Towards Greener Nights: Exploring AI-Driven Solutions for Light Pollution Management
Paras Varshney, Niral Desai, Uzair Ahmed
TL;DR
This work tackles light pollution by building predictive pipelines that estimate night-sky brightness (limiting magnitude) across space and time using a fusion of Globe at Night and GaN-MN datasets. The approach integrates spatio-temporal context via KNN-derived features, text representations with DeBERTa v3 embeddings, and TF-IDF with PCA, evaluated through multi-fold cross-validation and ensemble learning (XGBoost, LightGBM, RandomForest). The study reports a Mean F1-Score of up to $0.81883$ on the leaderboard, with LightGBM selected as the primary engine for its balance of speed and accuracy, supported by a rigorous comparison against CatBoost and DeBERTa-based variants.
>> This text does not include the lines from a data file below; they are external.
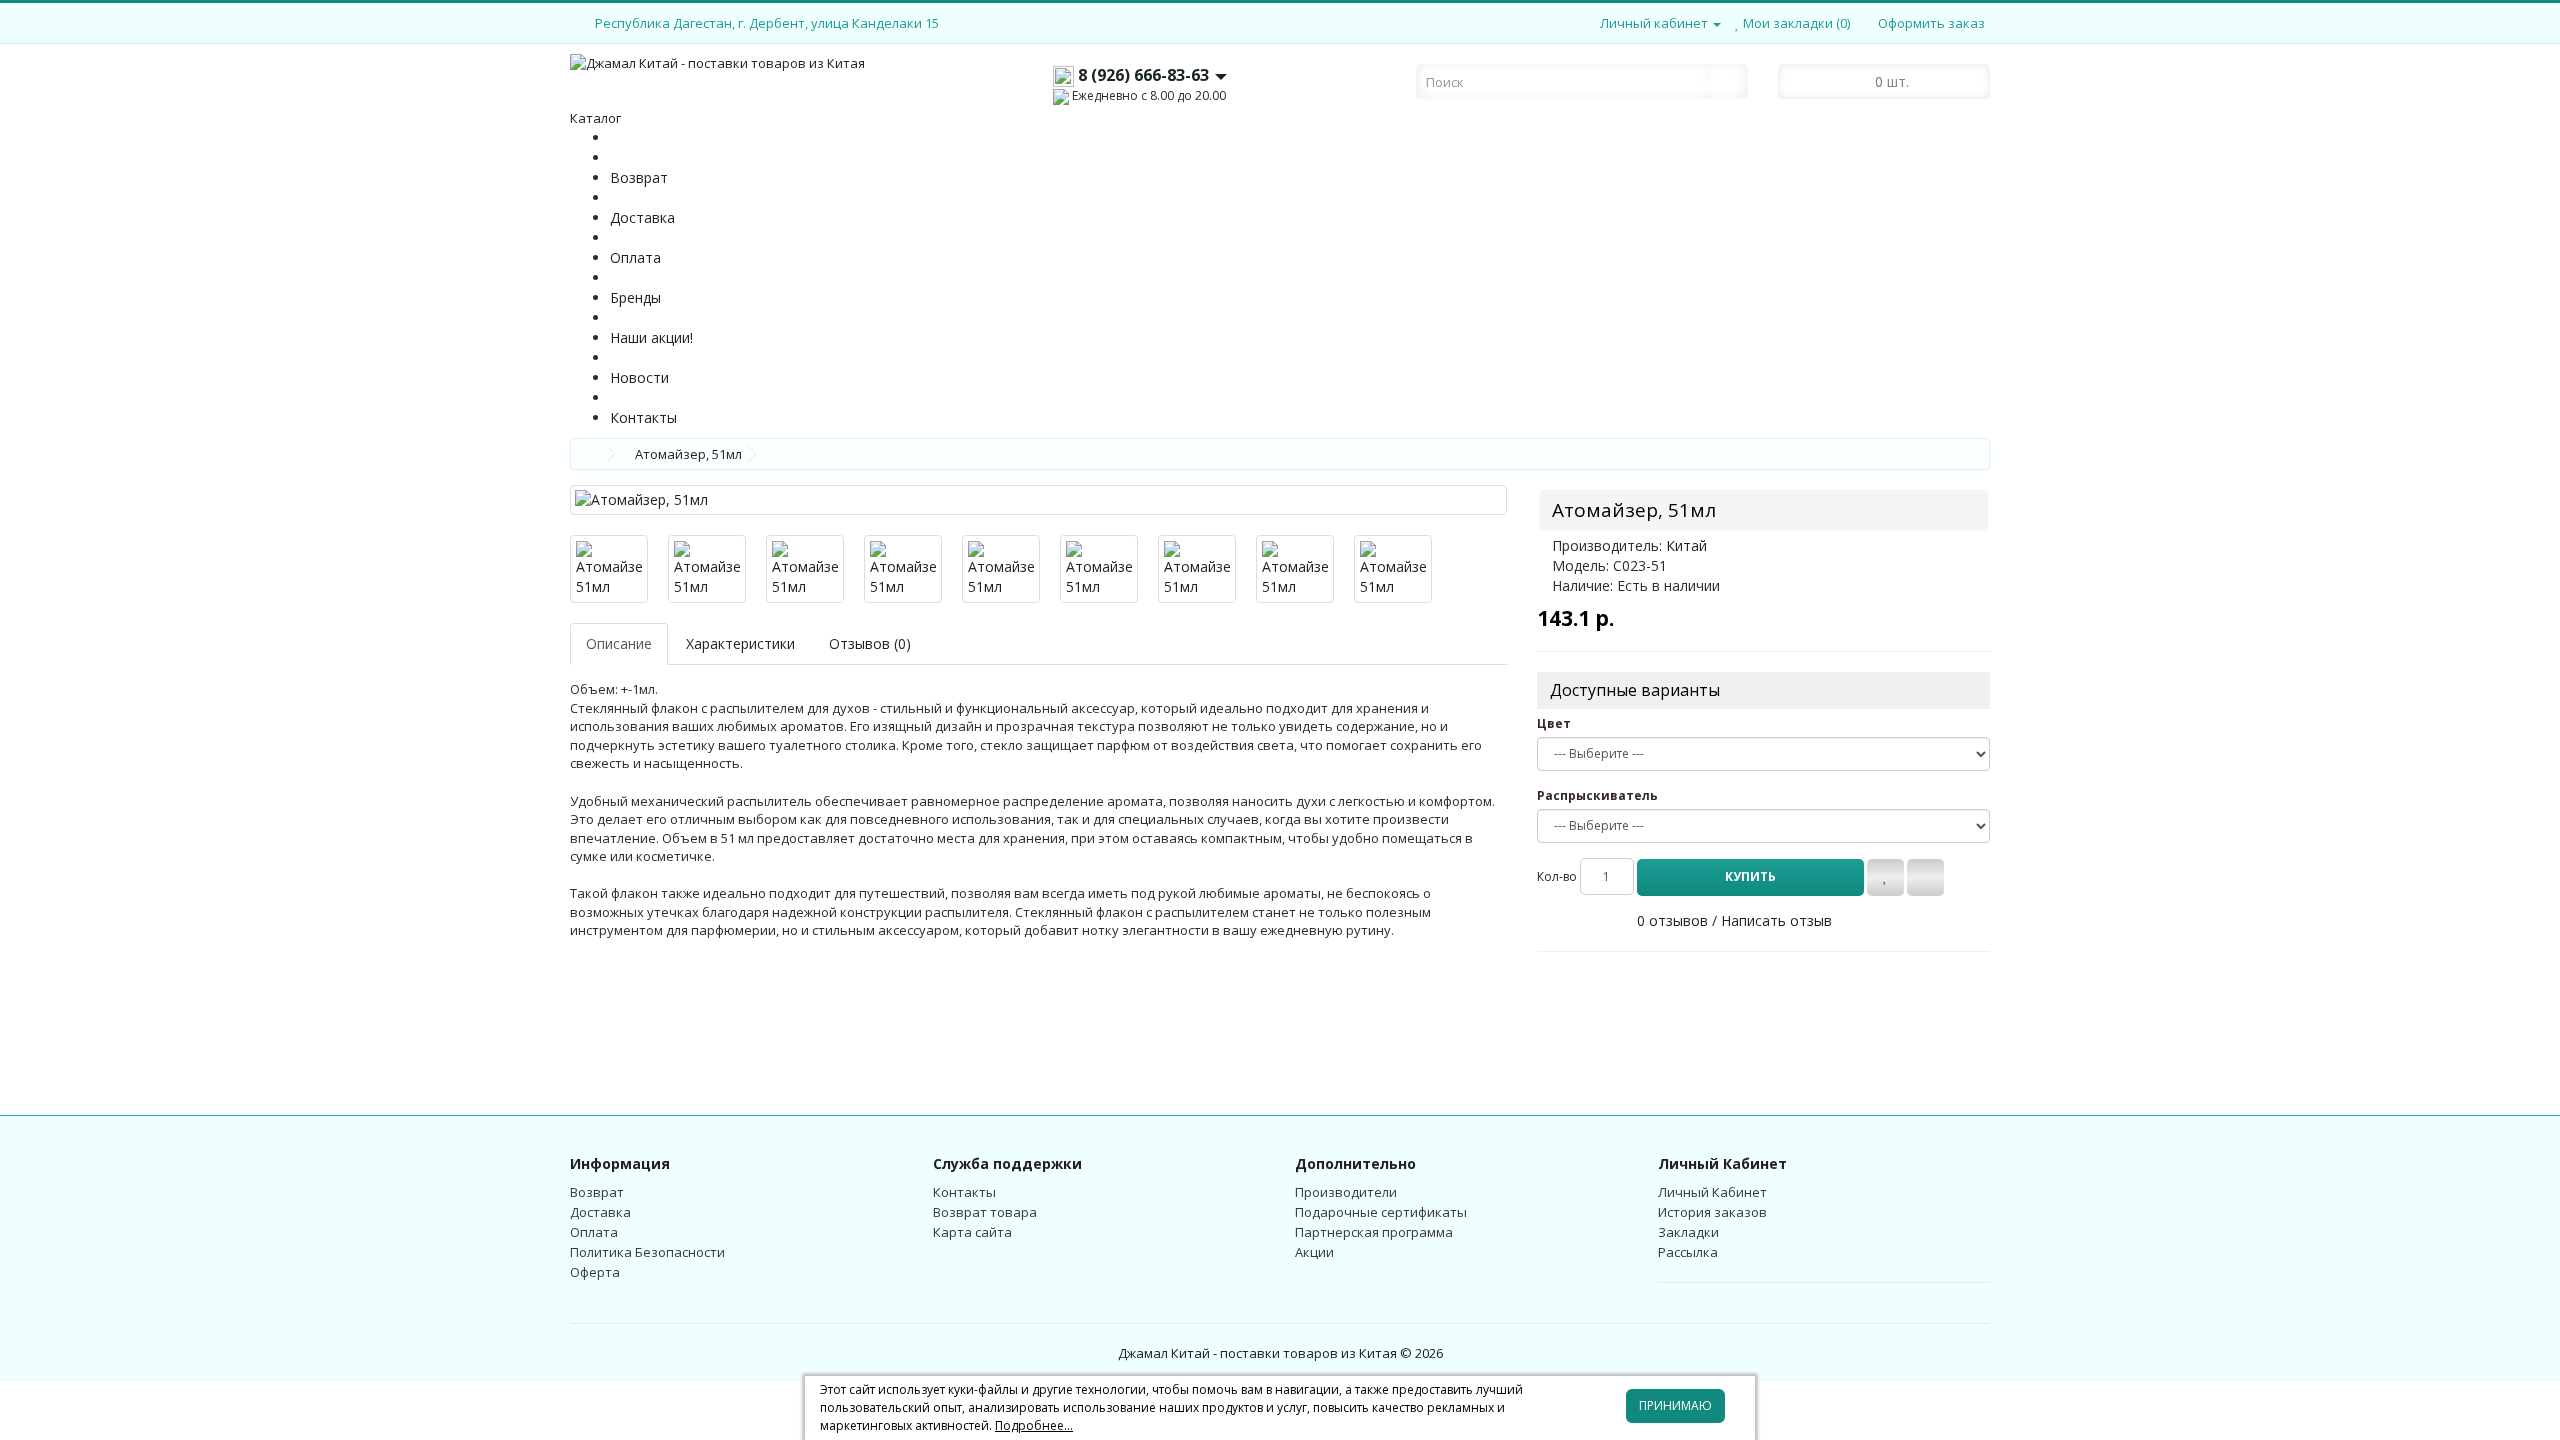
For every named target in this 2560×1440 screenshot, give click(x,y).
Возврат (639, 177)
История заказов (1712, 1212)
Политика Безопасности (647, 1252)
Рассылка (1688, 1252)
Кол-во (1557, 876)
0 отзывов (1672, 920)
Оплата (635, 257)
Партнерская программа (1374, 1232)
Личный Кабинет (1712, 1192)
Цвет (1554, 723)
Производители (1346, 1192)
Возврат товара (985, 1212)
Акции (1314, 1252)
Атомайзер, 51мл (688, 454)
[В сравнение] (1925, 877)
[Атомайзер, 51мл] (1038, 500)
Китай (1686, 545)
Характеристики (740, 643)
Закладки (1688, 1232)
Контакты (643, 417)
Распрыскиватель (1597, 795)
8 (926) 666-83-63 (1143, 75)
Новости (639, 377)
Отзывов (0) (870, 643)
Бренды (635, 297)
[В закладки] (1885, 877)
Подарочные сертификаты (1381, 1212)
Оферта (595, 1272)
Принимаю (1675, 1405)
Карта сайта (972, 1232)
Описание (619, 643)
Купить (1750, 876)
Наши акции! (651, 337)
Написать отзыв (1776, 920)
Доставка (642, 217)
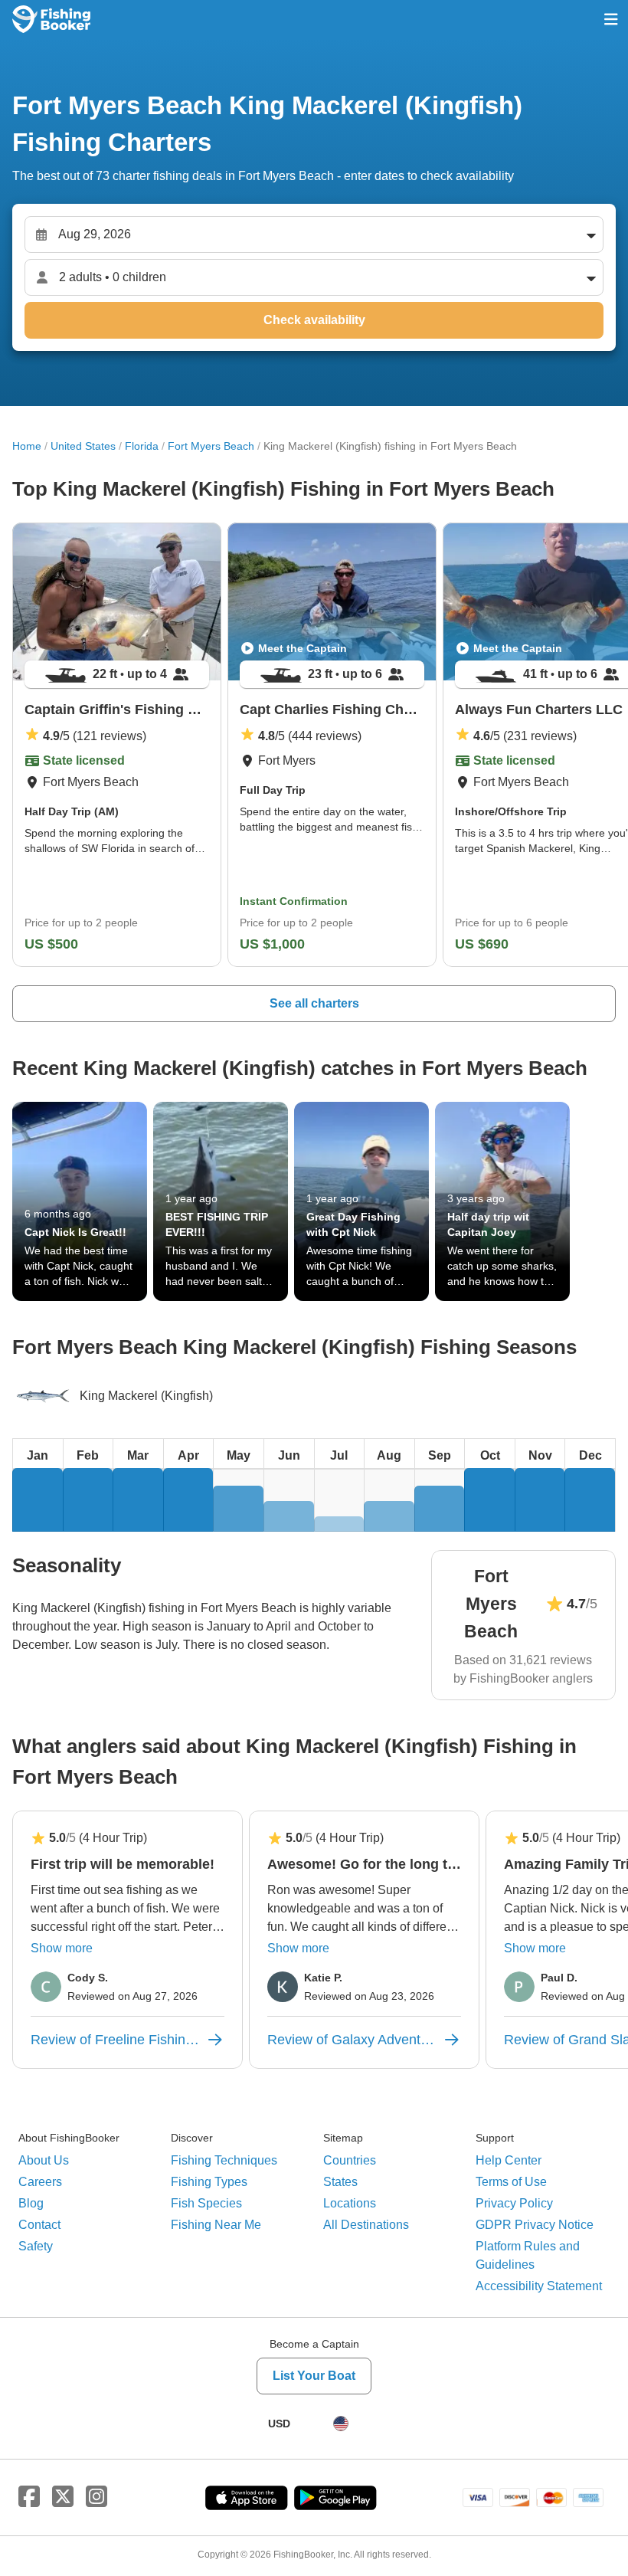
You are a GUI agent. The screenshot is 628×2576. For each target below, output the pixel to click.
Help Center (508, 2160)
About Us (43, 2160)
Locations (349, 2203)
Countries (349, 2160)
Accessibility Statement (539, 2286)
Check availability (314, 319)
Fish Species (206, 2203)
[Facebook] (29, 2497)
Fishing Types (209, 2181)
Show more (62, 1948)
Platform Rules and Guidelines (528, 2255)
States (340, 2181)
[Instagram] (96, 2497)
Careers (40, 2181)
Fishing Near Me (216, 2224)
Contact (39, 2224)
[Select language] (341, 2423)
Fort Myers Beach (211, 446)
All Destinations (366, 2224)
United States (83, 446)
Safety (35, 2246)
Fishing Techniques (224, 2160)
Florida (142, 446)
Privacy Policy (514, 2203)
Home (26, 446)
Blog (31, 2203)
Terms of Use (511, 2181)
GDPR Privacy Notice (535, 2224)
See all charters (314, 1003)
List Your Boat (314, 2375)
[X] (63, 2497)
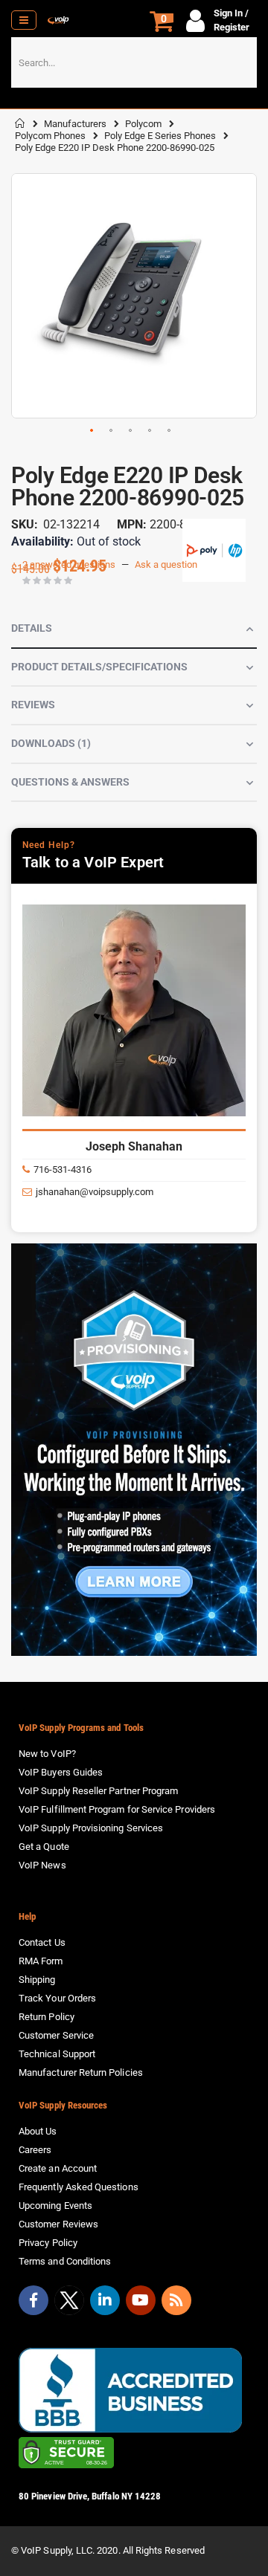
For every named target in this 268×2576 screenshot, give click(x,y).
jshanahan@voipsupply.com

The resulting framework offers actionable insights for targeting lighting interventions, reducing sky glow, and informing policy and urban planning to mitigate ecological, energy, and human health impacts, while providing a data-rich basis for ongoing monitoring of nocturnal luminosity. $F1 = 2 \cdot \frac{\text{Precision} \cdot \text{Recall}}{\text{Precision} + \text{Recall}}$ is employed as the core evaluation metric to ensure balanced performance.
Abstract
This research endeavors to address the pervasive issue of light pollution through an interdisciplinary approach, leveraging data science and machine learning techniques. By analyzing extensive datasets and research findings, we aim to develop predictive models capable of estimating the degree of sky glow observed in various locations and times. Our research seeks to inform evidence-based interventions and promote responsible outdoor lighting practices to mitigate the adverse impacts of light pollution on ecosystems, energy consumption, and human well-being.